It might look like a scene from a science fiction movie but it’s very real – and it’s on our doorstep. Deep in The Royal Free Hospital, through a maze of corridors and up and down two lifts, is the only high security isolation unit in the country.

If that sounds high-tech, that’s because it is – two beds covered in plastic tents with their own air supply take up the space of a ward that would usually hold more than 20 patients, to treat the most infectious diseases in the world.

Diseases such as ebola and lassar fever are rare in the UK and cases are usually contracted abroad.

But two weeks ago the first confirmed case of Crimean-Congo haemorrhagic fever hit our shores.

A man returned from Afghanistan with the disease, which has a 30 per cent mortality rate and is highly infectious.

The 38-year-old, who died a few days later, was transferred to The Royal Free via an RAF military jet where he received treatment in an isolated tent bed, allowing specialists to care for him at close range.

The previous time the high security unit had been used was in 2009 after a case of lassar fever.

Dr Michael Jacobs, an infectious disease specialist, said they have to be ready to swing into action at a moment’s notice.

“The people who are really at risk from this are the health workers and laboratory staff who are handling the specimens from a patient,” he said.

“These things are mostly transmitted by blood and body fluids – it could be a splash in the eye.”

**Exercise details**
Reproduce the stretch of the article on the Royal Free isolation unit from "The 38-year-old, who" through "a moment’s notice.". The listing below comes from a different source than the article on the Royal Free isolation unit.

**Information supplied**

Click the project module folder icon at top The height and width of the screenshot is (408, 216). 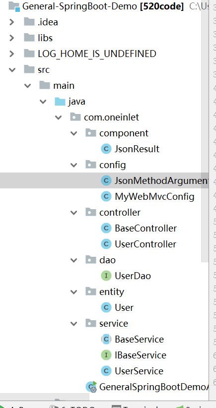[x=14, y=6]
==
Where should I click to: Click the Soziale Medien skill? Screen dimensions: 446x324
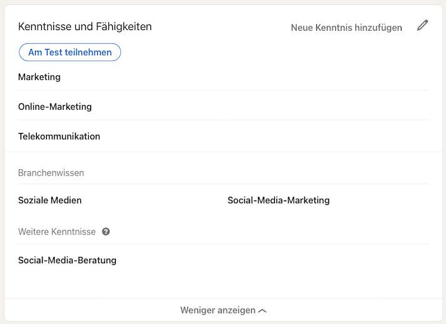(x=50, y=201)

**Exercise result**
The 38-year-old, who died a few days later, was transferred to The Royal Free via an RAF military jet where he received treatment in an isolated tent bed, allowing specialists to care for him at close range.

The previous time the high security unit had been used was in 2009 after a case of lassar fever.

Dr Michael Jacobs, an infectious disease specialist, said they have to be ready to swing into action at a moment’s notice.